Наш дурачок кривится, но берет у нас десятку. Я-то быстро эту красавицу на ноги поставлю. Мы цепляем машину и тащим ее к себе на площадку.

Мне что — то от нашей добровольной тюряги становится здорово не по себе. Особенно в такой жаркий денек. Думаю, потому, что сюда никогда не попадает солнечное тепло, здесь все время эта сволочная тень -вокруг такие высокие дома. Здесь никогда не бывает солнечного света, одни старые сраные лампы. Когда-нибудь, клянусь, я прорублю дыру в потолке и вставлю какой-нибудь люк, что ли. Меня уже выворачивает от парафинного запаха печки и разбросанных всюду запчастей, воняющих маслом. И еще я вечно выбираюсь отсюда весь в дерьме. Конечно, все эти вонючие детали — и на полу, и на столе, куда ни кинь взгляд. И эти огромные ворота, на которых уже давно не хватает засова, и нам приходится на них замок навешивать. Меня здорово достает с ним по утрам возиться — намучаешься прежде, чем откроешь.

А вот Балу здесь нравится. Он весь свой инструмент тут хранит, даже эту бензопилу, которой он прошлой зимой приноровился деревья валить в Эппинг Форесте, продавая их как дрова через рекламную газету.

— Да уж, слишком жарко для гаража сегодня.

— Каждую минуту младенец рождается, правда, приятель? — смеется Бал, поглаживая капот.

— Да уж, тупица. Черт возьми, какая парилка сегодня. Слушай, у меня горло чего-то просит. Выпить не хочешь?

— Давай. Встречаемся в «Могильном Морисе». Я сначала хочу с этой вот слегка потрахаться, — говорит он, снова похлопывая по капоту машины, будто это девичья задница или сиськи какие-то. Ну и ради бога — у парня от машин просто крыша едет. А вот мне больше нравятся зад и сиськи Саманты. У-ух. У меня от этой жары такая похоть просыпается. Иногда мне кажется, что этому есть какое-то научное объяснение, а иногда — что просто все бабы кругом в это время года ходят полуголые. Скорей бы добраться до Саманты, но еще надо успеть насладиться кружечкой замечательного холодненького пивка. Оставлю Бала с его игрушками.

Суки, стражи сраного порядка. Я в пабе всего пять минут, бля, сделал всего пару глотков, бля, и тут эта сука Несбит из служителей закона — заходит как ни в чем не бывало прямо в паб Мориса, будто он здесь хозяин.

— Как жизнь, Задира?

— Детектив Несбит. Какой приятный сюрприз.

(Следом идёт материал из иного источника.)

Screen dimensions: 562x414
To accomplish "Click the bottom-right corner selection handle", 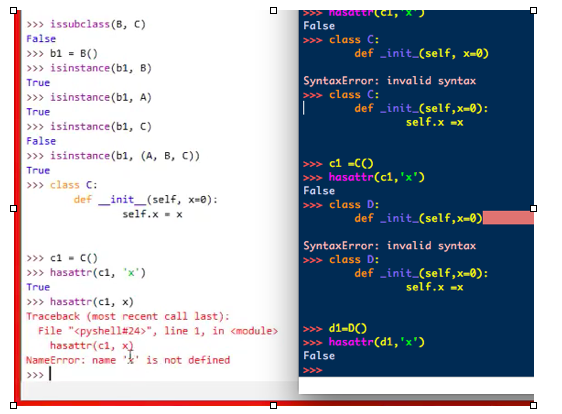I will [533, 405].
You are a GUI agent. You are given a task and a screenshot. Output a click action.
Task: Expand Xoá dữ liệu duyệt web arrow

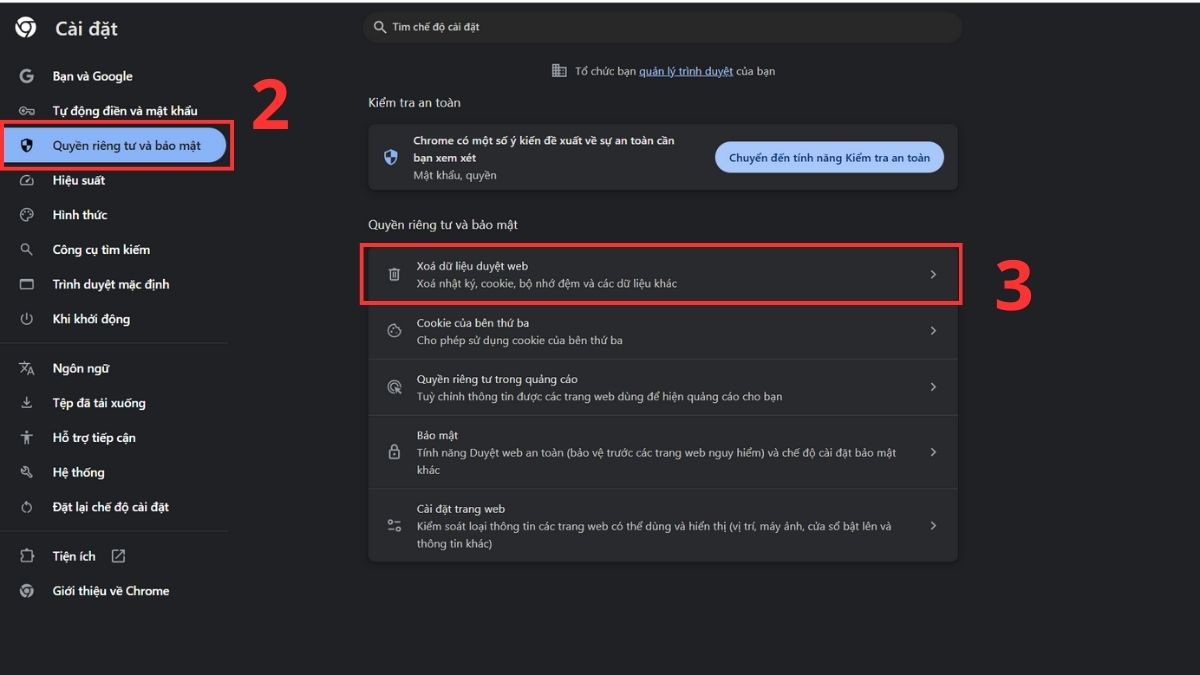[x=933, y=274]
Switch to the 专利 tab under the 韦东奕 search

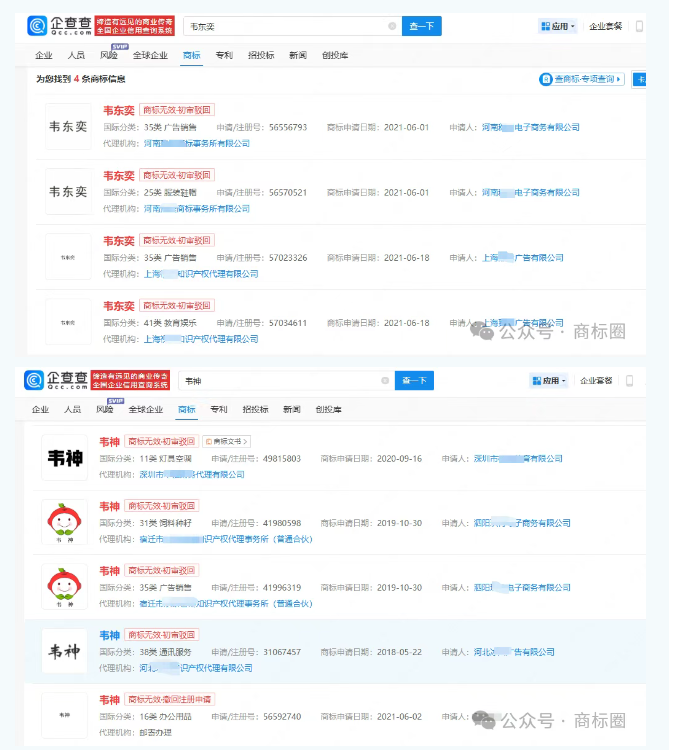pos(224,55)
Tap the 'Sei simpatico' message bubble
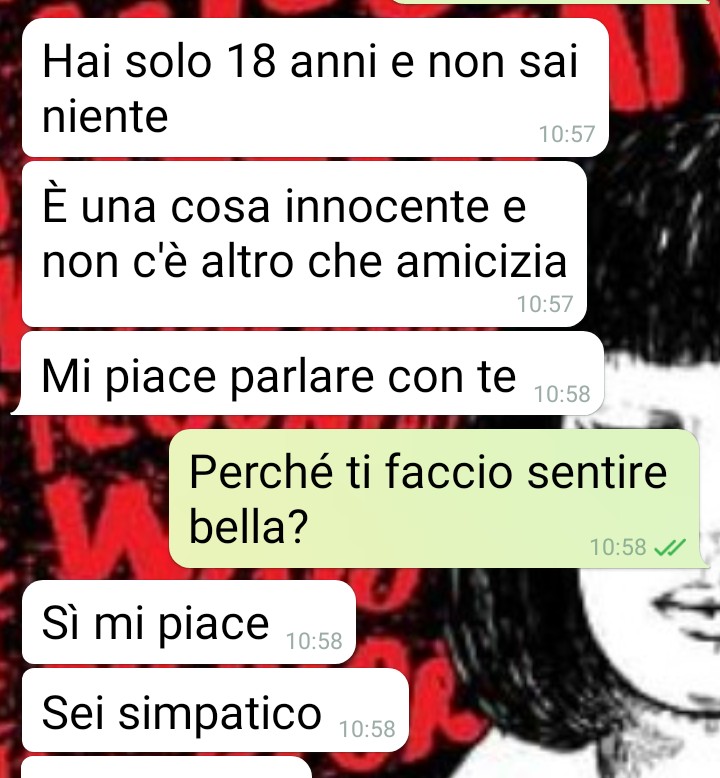Viewport: 720px width, 778px height. (215, 710)
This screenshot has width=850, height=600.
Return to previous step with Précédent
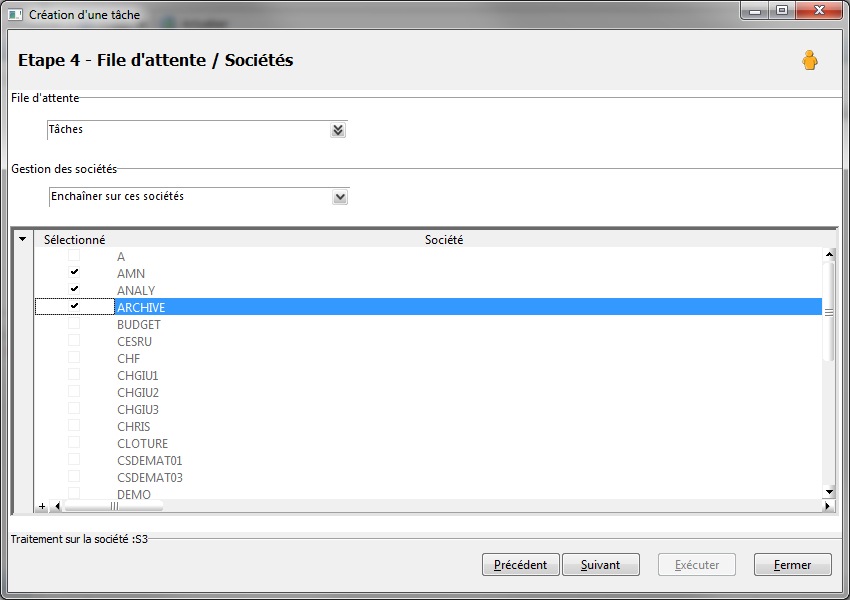520,565
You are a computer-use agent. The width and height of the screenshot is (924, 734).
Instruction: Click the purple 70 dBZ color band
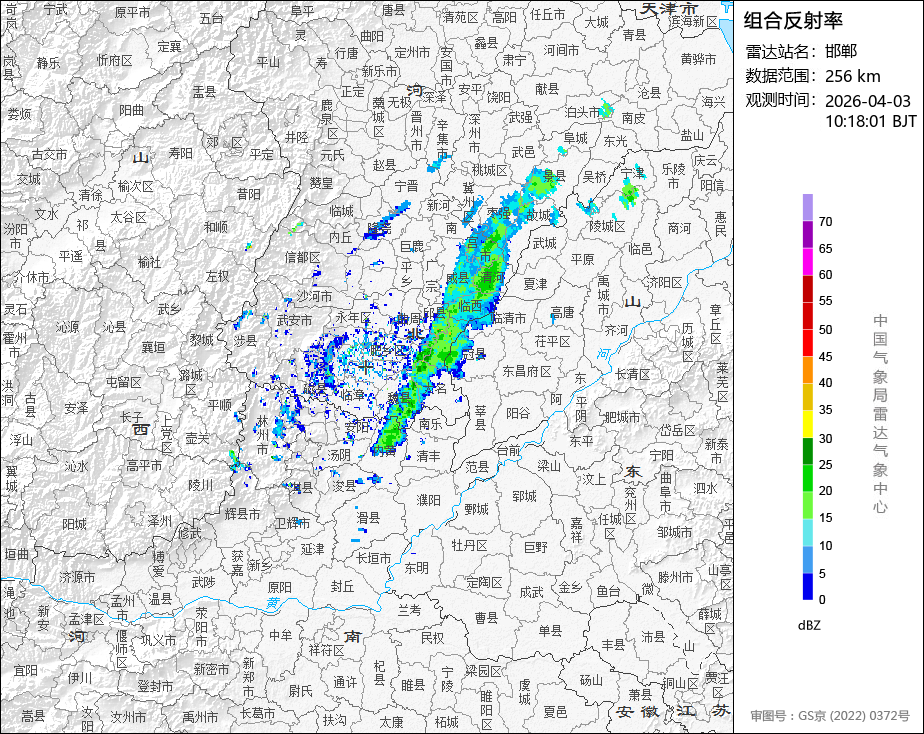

— Приятного мало — с уголовниками общаться.

— Да-да, хорошо тебя понимаю, Джон. Я от них сам бегу, как от чумы. Но тебе-то, наверное, с твоей работой это мало удается. Возможностей мало и так далее. Может, стоит подумать о смене профессии. Никогда не думал попробовать торговлю автомобилями?

Ему приходится все это проглотить, хотя он сверлит меня своим взглядом, будто я должен прощения у него попросить. Билли с новой девчонкой похохатывают у себя за стойкой, а я просто поднимаю бокал и говорю гаду: «Ваше здоровье!»

— Где твой дружок — Литчи?

— Барри Литч… что-то давненько его не видел, — отвечаю я, — конечно, часто видимся по работе, все-таки одним делом занимаемся, но после работы мы вместе не тусуемся. Вращаемся в разных кругах, въезжаешь в тему?

— В каких же это кругах он теперь вращается?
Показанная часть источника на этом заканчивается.